Exercise description:
Could you copy out, word for word, the lines of the material below, starting with the line that contains "is (824, 1456)." and ending with the line that contains "coordinates (391, 504)", both included?

Extracted entries:
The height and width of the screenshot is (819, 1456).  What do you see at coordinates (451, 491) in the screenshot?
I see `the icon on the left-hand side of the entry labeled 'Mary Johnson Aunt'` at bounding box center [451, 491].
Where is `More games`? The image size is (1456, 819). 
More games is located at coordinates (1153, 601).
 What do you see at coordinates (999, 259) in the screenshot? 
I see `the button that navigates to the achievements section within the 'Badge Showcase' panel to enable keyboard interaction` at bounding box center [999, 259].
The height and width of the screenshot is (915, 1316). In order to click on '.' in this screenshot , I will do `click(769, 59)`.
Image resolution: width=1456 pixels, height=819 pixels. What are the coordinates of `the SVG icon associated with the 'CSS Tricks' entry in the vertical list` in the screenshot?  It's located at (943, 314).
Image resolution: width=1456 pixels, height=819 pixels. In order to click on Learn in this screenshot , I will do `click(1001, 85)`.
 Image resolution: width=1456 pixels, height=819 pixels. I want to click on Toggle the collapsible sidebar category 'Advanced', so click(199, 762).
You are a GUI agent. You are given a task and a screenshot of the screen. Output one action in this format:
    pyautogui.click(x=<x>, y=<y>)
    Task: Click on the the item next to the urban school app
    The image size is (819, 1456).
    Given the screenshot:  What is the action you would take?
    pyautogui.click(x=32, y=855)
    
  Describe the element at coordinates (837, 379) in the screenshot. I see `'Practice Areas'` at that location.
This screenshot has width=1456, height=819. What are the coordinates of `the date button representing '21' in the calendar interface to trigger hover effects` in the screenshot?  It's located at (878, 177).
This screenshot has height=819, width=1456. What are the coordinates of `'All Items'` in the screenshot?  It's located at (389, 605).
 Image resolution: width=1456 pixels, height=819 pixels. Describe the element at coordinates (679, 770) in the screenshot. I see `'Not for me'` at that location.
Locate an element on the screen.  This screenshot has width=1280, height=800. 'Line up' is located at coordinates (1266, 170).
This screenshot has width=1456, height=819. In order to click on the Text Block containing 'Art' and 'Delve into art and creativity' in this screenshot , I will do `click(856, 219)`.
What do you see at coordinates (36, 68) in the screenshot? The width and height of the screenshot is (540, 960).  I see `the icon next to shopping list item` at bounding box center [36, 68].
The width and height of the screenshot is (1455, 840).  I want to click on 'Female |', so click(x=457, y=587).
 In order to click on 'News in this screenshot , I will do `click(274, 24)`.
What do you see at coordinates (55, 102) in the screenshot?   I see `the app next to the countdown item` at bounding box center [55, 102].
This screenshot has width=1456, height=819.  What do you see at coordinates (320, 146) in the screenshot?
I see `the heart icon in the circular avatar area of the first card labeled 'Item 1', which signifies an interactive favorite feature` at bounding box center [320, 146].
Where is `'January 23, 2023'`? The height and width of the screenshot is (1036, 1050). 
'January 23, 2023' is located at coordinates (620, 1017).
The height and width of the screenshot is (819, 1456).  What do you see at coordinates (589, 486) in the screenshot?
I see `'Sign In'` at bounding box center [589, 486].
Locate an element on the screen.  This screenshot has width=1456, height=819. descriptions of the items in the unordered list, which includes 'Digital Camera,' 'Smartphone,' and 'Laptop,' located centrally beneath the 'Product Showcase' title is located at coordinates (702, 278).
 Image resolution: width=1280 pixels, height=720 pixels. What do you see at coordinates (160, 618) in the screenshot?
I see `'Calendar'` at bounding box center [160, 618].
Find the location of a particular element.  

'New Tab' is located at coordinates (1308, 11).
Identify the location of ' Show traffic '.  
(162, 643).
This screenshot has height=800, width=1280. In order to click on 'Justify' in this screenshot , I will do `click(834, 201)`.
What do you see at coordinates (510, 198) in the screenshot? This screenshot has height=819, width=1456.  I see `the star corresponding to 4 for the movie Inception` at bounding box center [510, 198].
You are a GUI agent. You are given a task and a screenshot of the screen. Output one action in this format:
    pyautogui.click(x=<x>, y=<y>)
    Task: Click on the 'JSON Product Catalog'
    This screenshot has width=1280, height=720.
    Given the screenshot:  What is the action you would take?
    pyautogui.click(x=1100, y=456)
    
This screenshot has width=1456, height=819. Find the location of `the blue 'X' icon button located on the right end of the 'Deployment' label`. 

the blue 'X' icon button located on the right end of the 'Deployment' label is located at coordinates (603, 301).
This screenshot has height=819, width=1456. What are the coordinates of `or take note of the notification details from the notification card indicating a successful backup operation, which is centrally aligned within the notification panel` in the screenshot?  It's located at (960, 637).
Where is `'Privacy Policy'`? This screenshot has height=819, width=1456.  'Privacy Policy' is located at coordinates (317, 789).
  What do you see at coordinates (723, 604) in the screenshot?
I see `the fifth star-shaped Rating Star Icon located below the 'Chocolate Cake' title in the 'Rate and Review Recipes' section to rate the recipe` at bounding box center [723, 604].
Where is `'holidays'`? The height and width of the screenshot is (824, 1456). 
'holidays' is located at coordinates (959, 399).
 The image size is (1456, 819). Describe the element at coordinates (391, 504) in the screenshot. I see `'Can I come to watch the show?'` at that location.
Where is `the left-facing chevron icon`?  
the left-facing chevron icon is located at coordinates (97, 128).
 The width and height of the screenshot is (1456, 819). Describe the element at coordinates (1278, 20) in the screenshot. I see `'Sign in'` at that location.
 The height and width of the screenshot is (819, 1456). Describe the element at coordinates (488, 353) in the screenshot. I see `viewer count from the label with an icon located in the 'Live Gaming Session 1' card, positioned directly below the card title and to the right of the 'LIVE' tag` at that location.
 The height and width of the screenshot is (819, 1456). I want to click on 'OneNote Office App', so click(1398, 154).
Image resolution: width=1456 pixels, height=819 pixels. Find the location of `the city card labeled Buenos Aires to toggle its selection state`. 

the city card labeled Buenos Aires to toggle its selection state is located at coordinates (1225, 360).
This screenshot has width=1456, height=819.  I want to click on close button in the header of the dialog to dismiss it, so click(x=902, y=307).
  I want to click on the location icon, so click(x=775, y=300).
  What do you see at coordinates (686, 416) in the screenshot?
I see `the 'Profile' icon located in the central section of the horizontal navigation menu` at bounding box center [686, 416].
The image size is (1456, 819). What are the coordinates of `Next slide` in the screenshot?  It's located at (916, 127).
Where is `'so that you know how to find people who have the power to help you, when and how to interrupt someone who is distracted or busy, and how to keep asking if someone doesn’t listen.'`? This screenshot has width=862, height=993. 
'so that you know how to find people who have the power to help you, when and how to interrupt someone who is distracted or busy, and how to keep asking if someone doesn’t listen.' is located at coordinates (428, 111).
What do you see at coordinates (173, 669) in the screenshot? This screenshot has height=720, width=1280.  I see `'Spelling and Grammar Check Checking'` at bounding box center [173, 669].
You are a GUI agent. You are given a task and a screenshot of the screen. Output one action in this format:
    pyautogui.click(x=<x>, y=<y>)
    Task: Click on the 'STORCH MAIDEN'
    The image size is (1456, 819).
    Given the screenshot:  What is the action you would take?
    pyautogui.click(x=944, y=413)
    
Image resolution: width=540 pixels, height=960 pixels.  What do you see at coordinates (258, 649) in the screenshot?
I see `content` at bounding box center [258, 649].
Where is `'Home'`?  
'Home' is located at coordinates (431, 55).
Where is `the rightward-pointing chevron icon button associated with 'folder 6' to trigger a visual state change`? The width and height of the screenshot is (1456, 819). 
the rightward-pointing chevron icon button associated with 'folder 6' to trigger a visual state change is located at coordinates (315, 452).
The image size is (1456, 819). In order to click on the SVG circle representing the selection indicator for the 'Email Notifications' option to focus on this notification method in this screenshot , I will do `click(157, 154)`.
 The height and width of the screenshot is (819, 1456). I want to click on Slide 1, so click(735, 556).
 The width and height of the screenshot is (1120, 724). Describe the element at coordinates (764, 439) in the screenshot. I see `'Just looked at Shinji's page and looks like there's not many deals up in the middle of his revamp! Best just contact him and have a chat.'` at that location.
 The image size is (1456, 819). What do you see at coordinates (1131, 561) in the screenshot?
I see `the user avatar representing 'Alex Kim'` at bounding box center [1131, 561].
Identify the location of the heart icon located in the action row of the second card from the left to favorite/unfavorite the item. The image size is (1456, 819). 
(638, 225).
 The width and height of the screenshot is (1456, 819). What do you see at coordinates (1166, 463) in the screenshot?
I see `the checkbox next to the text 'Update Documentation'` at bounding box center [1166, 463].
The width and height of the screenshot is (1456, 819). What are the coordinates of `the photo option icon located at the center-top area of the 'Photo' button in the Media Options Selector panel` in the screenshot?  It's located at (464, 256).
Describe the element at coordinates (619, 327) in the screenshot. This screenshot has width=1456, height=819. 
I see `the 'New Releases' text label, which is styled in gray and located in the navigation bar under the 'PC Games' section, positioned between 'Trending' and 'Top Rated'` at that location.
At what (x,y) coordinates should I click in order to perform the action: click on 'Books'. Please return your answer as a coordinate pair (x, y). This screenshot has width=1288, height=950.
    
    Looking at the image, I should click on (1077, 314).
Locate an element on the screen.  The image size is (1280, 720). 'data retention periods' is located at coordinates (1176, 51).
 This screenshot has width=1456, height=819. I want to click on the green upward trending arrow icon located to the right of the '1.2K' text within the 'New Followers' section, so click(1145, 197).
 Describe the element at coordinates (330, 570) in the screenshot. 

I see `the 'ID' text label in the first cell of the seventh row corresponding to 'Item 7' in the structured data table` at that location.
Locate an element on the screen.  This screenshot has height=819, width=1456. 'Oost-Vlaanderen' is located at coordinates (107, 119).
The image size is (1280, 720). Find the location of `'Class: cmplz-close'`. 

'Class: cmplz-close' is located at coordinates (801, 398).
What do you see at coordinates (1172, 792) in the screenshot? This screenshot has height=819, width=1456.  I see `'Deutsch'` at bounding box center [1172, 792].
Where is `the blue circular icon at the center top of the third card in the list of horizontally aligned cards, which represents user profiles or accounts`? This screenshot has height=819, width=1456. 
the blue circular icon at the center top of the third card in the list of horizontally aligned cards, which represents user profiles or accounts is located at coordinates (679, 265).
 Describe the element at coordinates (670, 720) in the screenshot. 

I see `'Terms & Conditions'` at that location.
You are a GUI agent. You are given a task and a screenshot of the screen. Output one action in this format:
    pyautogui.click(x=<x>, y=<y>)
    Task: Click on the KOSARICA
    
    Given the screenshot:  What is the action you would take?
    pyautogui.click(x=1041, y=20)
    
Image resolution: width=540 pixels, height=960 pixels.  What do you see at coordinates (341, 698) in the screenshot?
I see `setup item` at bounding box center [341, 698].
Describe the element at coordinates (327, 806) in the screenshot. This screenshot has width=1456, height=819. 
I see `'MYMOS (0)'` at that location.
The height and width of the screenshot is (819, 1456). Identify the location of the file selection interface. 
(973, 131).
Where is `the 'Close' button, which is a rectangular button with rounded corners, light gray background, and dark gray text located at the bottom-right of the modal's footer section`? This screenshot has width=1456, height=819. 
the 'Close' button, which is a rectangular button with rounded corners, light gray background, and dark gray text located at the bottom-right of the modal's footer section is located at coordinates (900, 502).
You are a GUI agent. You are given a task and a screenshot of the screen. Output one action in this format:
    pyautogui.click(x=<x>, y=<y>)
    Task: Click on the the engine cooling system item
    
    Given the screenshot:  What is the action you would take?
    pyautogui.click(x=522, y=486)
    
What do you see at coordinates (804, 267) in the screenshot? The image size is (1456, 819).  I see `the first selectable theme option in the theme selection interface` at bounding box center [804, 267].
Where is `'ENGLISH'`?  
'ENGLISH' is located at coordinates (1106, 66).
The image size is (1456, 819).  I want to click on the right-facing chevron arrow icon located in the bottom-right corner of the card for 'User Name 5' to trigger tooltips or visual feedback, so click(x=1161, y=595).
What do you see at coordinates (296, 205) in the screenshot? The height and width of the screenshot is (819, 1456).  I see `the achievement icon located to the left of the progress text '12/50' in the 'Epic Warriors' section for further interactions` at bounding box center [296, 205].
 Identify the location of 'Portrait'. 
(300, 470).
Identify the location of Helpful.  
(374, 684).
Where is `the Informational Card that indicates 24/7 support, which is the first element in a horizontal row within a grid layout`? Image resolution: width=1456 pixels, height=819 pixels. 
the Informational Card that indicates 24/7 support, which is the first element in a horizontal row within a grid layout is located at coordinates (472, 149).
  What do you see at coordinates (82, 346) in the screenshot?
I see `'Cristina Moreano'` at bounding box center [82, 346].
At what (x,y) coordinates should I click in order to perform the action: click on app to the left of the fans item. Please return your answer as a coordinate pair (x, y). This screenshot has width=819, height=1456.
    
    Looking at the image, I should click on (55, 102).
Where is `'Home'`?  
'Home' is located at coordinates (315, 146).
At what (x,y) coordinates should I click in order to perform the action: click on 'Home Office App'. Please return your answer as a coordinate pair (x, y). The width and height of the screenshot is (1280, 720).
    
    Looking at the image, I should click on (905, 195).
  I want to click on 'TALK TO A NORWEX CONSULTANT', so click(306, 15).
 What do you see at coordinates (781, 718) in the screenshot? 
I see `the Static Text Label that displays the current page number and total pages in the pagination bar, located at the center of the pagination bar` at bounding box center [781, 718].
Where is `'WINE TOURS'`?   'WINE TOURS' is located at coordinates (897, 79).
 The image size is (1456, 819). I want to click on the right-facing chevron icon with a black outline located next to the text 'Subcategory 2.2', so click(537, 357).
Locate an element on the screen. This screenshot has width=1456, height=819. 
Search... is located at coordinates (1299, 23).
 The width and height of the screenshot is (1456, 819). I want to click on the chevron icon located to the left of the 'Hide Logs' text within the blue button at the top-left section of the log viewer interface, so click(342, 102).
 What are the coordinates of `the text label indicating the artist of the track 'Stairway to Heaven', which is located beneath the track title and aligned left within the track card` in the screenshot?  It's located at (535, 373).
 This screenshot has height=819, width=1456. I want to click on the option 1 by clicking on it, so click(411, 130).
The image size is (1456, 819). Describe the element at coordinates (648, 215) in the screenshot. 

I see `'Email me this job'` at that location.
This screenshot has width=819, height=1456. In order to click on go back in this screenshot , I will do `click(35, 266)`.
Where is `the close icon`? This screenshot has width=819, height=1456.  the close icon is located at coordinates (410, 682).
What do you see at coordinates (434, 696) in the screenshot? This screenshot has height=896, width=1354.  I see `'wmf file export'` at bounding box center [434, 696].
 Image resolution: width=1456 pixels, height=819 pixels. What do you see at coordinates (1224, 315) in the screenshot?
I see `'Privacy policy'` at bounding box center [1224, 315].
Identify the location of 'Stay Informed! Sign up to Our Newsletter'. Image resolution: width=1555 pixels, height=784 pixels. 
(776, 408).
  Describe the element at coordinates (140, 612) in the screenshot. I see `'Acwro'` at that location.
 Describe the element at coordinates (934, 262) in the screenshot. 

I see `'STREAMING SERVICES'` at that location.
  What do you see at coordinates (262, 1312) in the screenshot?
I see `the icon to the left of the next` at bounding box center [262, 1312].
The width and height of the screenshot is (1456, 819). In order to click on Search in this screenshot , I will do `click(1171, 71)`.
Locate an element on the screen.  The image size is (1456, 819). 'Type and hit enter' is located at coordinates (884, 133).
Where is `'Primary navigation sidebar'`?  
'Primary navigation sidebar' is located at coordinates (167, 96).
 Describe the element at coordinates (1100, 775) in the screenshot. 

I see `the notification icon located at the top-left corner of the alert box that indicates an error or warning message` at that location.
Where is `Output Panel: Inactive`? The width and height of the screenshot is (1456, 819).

Output of the exercise:
Where is `'holidays'`? The height and width of the screenshot is (824, 1456). 
'holidays' is located at coordinates (959, 399).
 The image size is (1456, 819). Describe the element at coordinates (391, 504) in the screenshot. I see `'Can I come to watch the show?'` at that location.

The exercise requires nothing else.